_What the task asks_
Pictures do not belong in the output. Reproduce exactly the lines from the start of the records through the line with "Użytkownicy online (148, 70)".
BEGIN Raw data
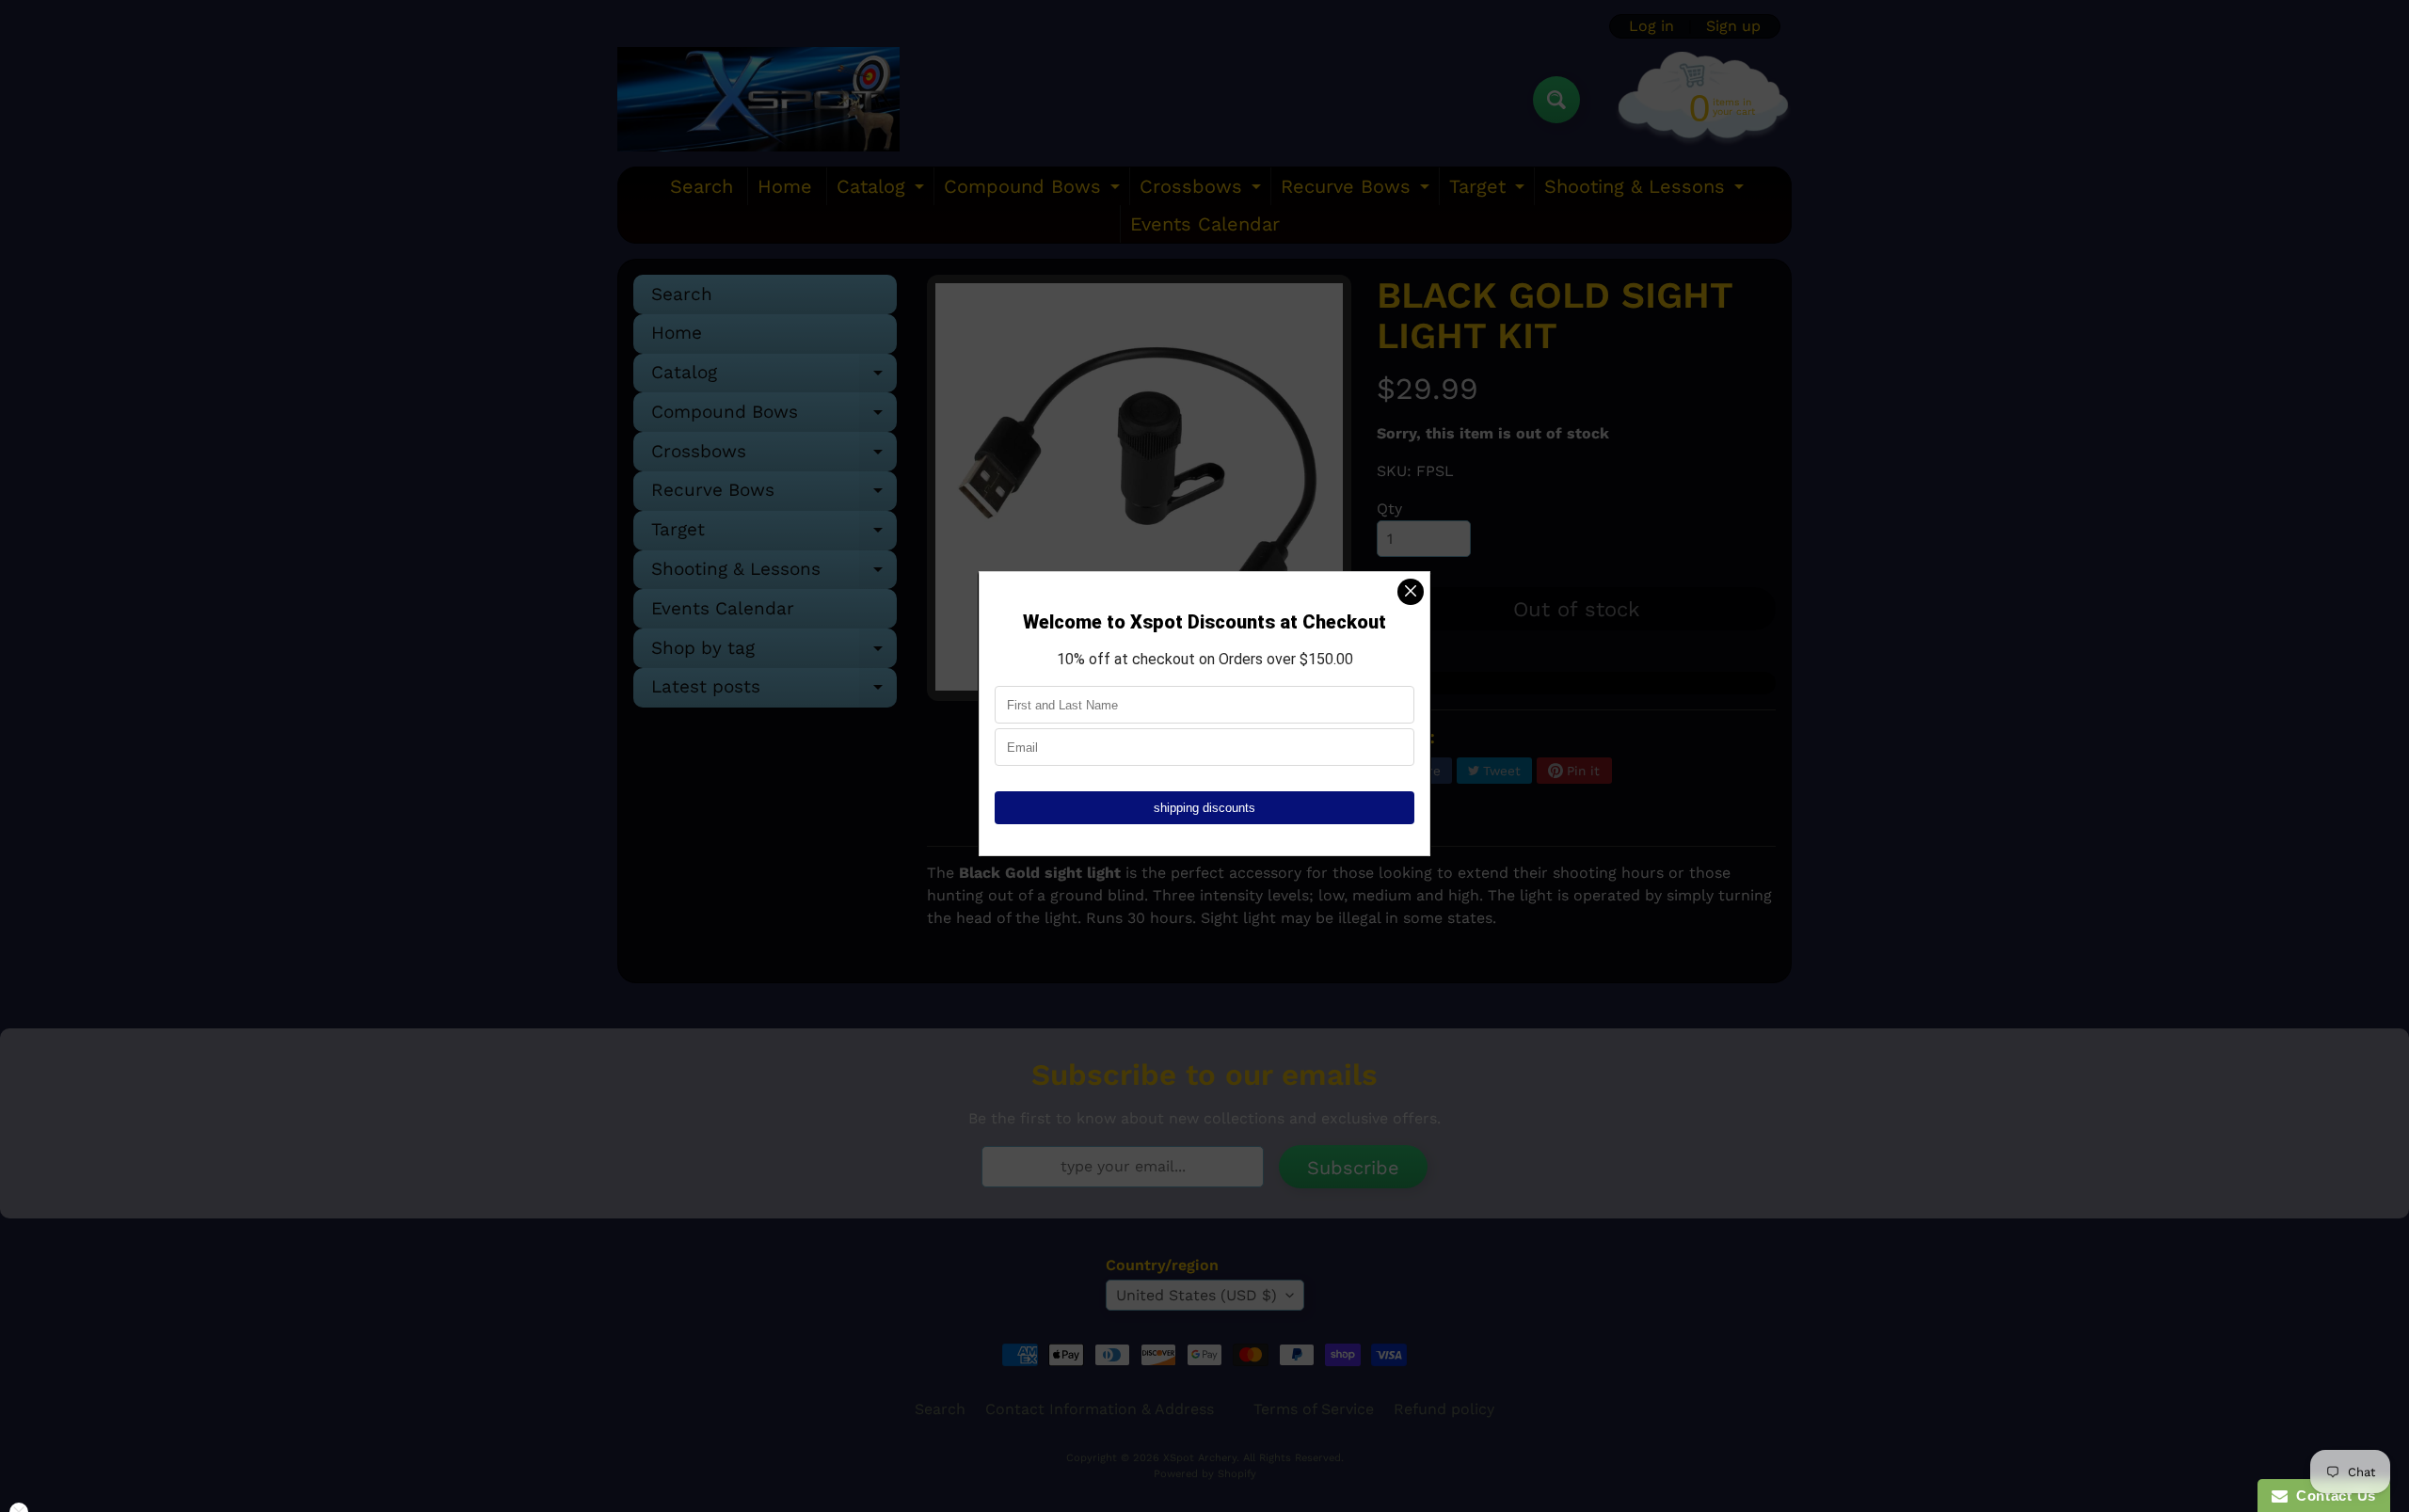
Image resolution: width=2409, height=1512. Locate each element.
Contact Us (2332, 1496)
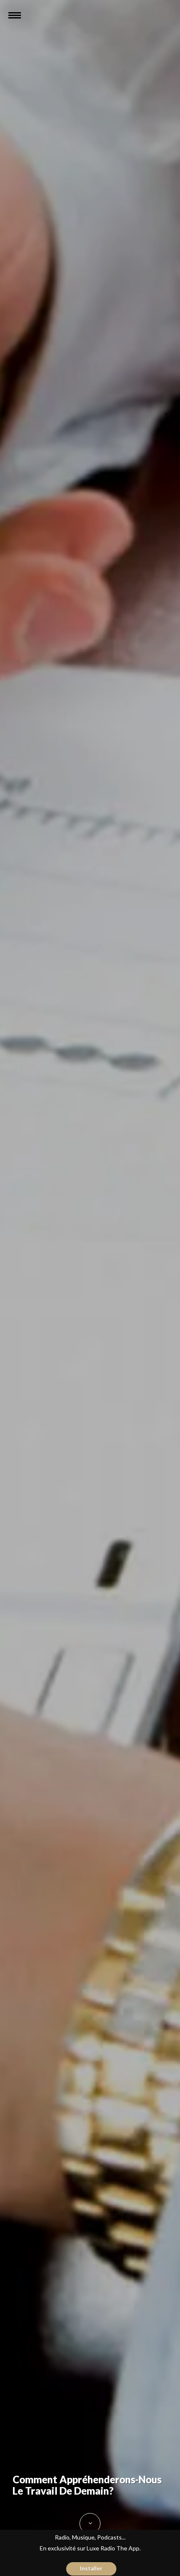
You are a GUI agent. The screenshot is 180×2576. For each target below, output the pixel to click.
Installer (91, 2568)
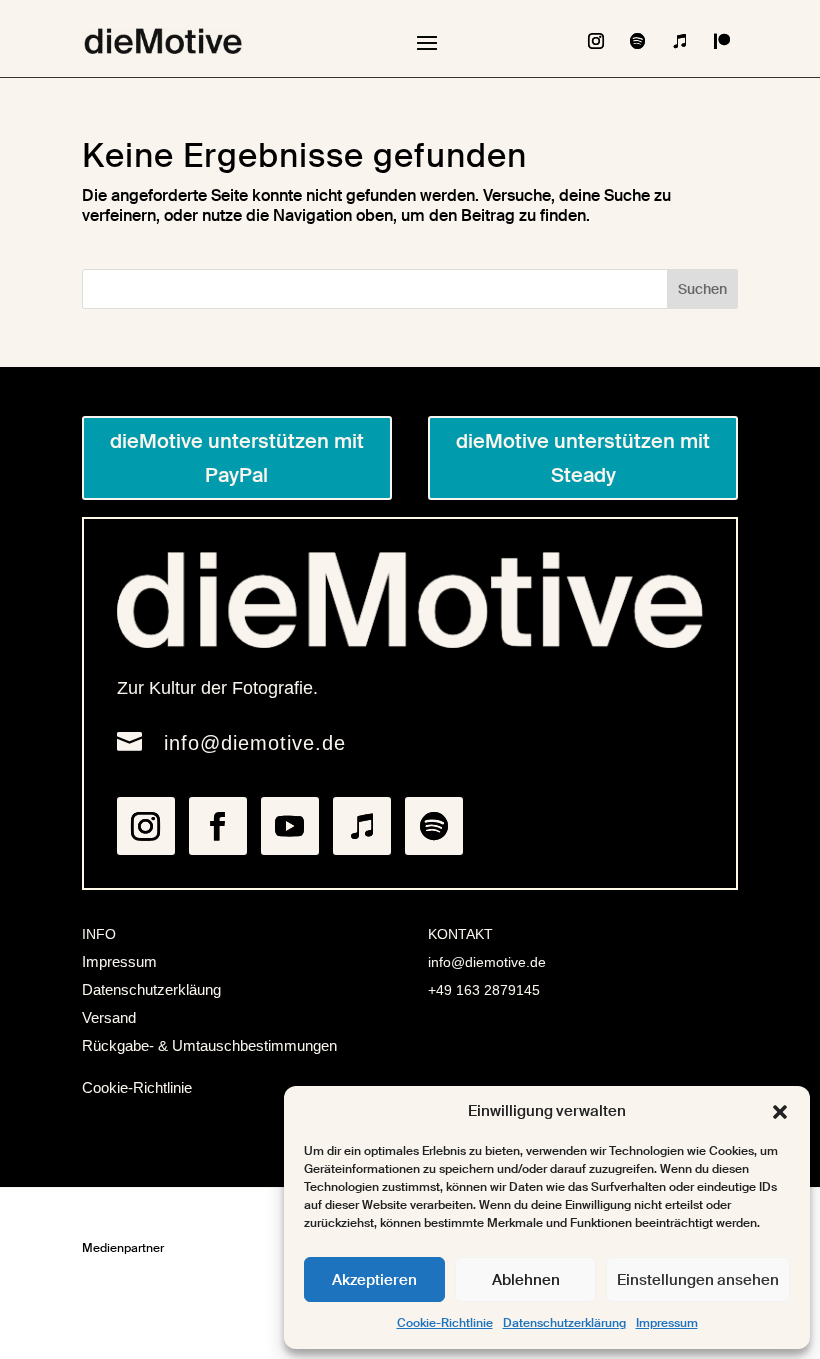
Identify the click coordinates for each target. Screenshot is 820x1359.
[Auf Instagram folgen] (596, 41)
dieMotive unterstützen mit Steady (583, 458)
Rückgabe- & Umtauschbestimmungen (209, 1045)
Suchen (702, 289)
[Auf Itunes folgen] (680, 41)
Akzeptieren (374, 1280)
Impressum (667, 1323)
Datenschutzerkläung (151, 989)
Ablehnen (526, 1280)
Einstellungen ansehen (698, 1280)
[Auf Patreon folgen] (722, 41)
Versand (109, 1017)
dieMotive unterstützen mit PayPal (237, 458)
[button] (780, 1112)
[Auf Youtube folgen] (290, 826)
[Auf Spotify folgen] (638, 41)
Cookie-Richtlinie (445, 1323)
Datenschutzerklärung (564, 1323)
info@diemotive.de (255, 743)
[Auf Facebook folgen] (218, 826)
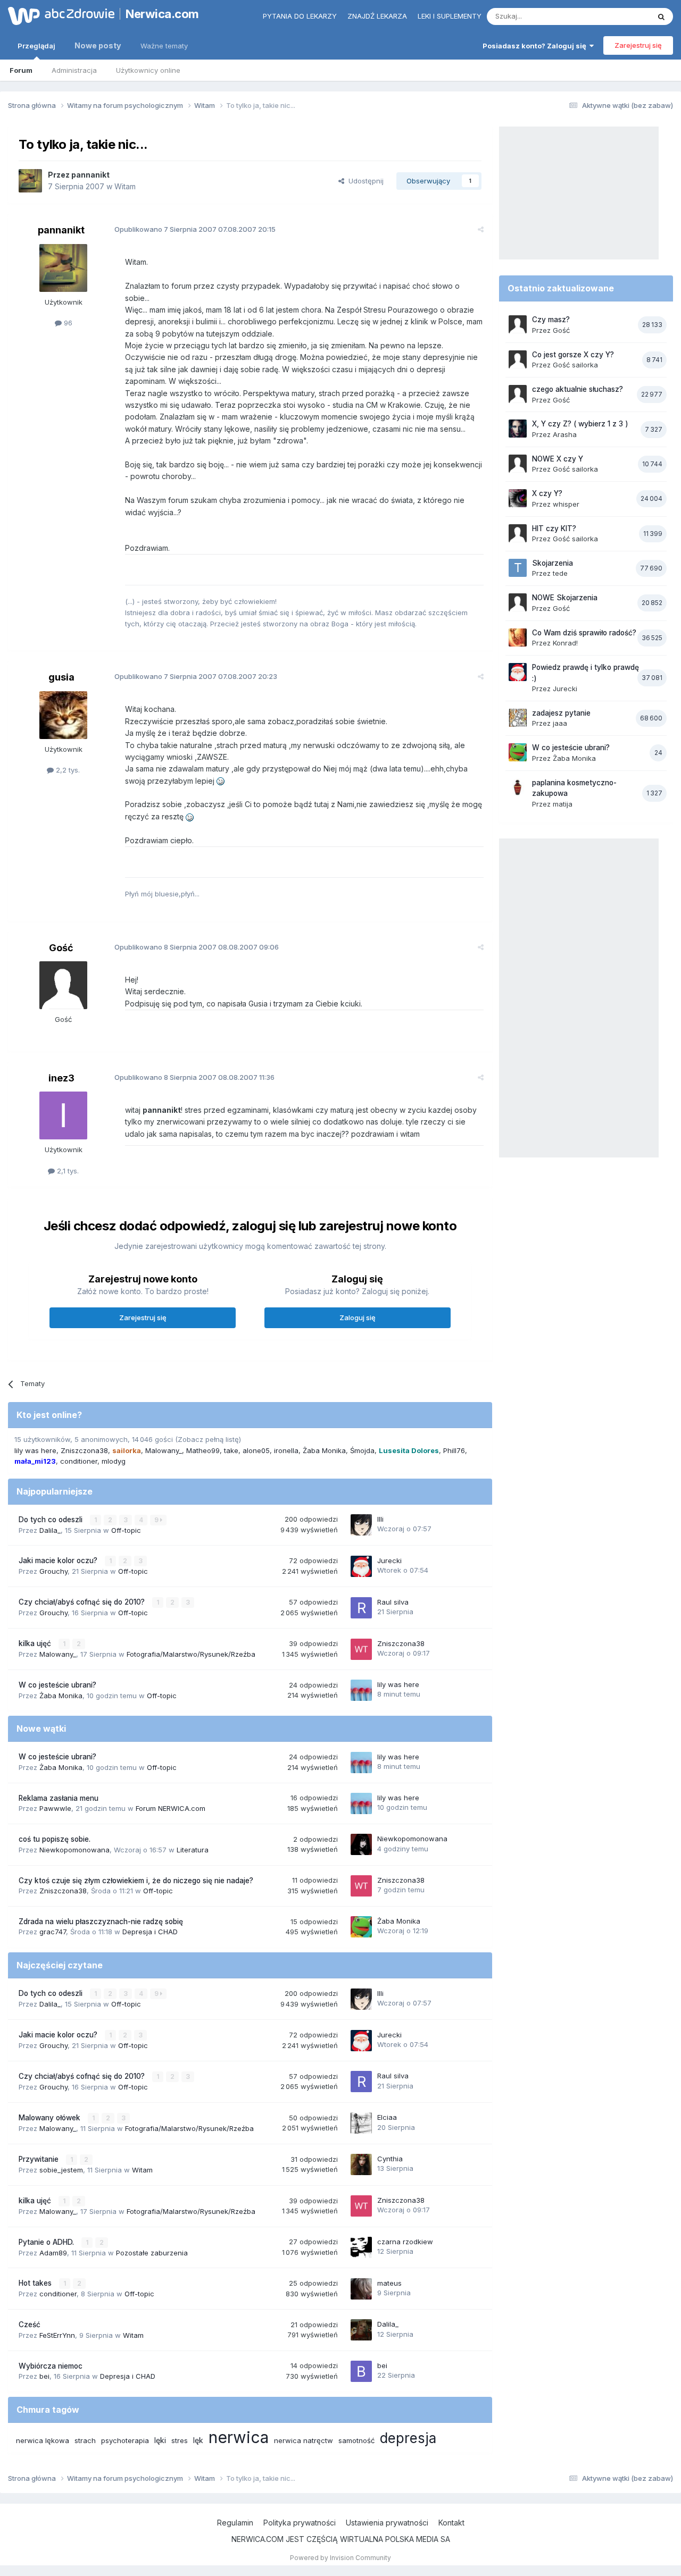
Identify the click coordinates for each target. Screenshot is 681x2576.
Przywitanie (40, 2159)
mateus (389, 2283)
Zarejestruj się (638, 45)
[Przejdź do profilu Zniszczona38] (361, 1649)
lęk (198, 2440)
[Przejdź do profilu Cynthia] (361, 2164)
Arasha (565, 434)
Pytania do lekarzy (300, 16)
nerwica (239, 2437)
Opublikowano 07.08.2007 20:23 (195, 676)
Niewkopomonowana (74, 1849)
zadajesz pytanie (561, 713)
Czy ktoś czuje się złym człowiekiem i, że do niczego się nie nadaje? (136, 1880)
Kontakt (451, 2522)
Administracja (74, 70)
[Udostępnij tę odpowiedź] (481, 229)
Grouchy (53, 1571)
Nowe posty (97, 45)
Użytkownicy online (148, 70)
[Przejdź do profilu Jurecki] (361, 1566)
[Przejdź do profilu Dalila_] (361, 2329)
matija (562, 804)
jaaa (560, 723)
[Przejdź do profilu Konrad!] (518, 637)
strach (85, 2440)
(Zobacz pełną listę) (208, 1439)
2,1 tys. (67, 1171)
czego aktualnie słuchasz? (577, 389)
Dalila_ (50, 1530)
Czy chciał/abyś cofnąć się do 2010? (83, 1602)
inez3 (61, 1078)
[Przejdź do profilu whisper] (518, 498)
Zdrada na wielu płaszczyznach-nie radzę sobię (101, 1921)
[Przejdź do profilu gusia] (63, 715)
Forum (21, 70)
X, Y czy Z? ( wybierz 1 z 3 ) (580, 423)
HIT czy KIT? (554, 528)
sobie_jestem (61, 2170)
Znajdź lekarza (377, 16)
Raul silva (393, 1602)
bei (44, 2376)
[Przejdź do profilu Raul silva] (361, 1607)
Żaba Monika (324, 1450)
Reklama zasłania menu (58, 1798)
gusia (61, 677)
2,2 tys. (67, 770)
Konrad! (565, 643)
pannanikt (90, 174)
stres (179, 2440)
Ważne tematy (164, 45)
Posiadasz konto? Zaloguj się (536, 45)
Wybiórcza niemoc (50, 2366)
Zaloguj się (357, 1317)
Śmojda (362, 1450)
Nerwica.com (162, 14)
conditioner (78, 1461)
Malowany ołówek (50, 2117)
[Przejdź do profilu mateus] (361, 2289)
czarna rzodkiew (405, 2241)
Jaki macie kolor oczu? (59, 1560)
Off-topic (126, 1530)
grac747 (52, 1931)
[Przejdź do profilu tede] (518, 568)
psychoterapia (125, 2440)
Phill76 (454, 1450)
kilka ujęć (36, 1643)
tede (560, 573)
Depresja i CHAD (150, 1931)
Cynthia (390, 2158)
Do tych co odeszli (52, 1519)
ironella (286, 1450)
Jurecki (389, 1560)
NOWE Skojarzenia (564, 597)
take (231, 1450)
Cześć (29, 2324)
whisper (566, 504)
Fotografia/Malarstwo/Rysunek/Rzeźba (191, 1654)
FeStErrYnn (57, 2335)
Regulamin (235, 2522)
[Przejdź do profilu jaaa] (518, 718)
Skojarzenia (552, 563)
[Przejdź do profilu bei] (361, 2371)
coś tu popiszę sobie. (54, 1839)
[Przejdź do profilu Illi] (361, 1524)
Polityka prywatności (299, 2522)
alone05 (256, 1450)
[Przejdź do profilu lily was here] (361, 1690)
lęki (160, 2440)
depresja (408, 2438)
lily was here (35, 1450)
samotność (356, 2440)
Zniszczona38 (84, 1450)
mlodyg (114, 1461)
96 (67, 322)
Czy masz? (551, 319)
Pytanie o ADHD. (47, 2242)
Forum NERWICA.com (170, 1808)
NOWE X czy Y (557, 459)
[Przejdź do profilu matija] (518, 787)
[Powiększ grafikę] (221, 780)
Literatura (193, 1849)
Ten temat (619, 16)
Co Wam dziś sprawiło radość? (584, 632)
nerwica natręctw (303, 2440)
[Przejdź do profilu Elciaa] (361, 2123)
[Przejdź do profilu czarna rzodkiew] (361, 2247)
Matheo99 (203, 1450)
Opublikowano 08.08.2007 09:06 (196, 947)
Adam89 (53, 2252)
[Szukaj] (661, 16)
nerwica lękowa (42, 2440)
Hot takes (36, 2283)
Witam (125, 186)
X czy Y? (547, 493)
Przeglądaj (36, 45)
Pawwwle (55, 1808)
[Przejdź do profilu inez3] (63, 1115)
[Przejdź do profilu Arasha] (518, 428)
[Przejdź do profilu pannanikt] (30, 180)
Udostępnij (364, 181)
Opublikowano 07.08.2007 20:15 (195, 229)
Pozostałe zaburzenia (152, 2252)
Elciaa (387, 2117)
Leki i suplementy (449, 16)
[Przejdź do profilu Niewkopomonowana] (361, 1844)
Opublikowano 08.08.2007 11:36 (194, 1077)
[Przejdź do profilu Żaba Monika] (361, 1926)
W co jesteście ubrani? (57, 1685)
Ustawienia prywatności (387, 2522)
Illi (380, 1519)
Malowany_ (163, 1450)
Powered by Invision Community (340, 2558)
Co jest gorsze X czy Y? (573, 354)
END Raw data
_Response area_
Image resolution: width=2409, height=1512. Locate each element.
Contact Us (2332, 1496)
You are a GUI agent. The screenshot is 180×2576. For each target below, output the pixel to click.
Installer (91, 2568)
Identify the click coordinates for each target. Screenshot is 820x1359.
[Auf Instagram folgen] (596, 41)
dieMotive unterstützen mit Steady (583, 458)
Rückgabe- & Umtauschbestimmungen (209, 1045)
Suchen (702, 289)
[Auf Itunes folgen] (680, 41)
Akzeptieren (374, 1280)
Impressum (667, 1323)
Datenschutzerkläung (151, 989)
Ablehnen (526, 1280)
Einstellungen ansehen (698, 1280)
[Auf Patreon folgen] (722, 41)
Versand (109, 1017)
dieMotive unterstützen mit PayPal (237, 458)
[button] (780, 1112)
[Auf Youtube folgen] (290, 826)
[Auf Spotify folgen] (638, 41)
Cookie-Richtlinie (445, 1323)
Datenschutzerklärung (564, 1323)
info@diemotive.de (255, 743)
[Auf Facebook folgen] (218, 826)
Identify the click coordinates for each target. Screenshot is 681x2576.
Przywitanie (40, 2159)
mateus (389, 2283)
Zarejestruj się (638, 45)
[Przejdź do profilu Zniszczona38] (361, 1649)
lęk (198, 2440)
[Przejdź do profilu Cynthia] (361, 2164)
Arasha (565, 434)
Pytania do lekarzy (300, 16)
nerwica (239, 2437)
Opublikowano 07.08.2007 20:23 (195, 676)
Niewkopomonowana (74, 1849)
zadajesz pytanie (561, 713)
Czy ktoś czuje się złym człowiekiem i, że do niczego się nie nadaje? (136, 1880)
Kontakt (451, 2522)
Administracja (74, 70)
[Udostępnij tę odpowiedź] (481, 229)
Grouchy (53, 1571)
Nowe posty (97, 45)
Użytkownicy online (148, 70)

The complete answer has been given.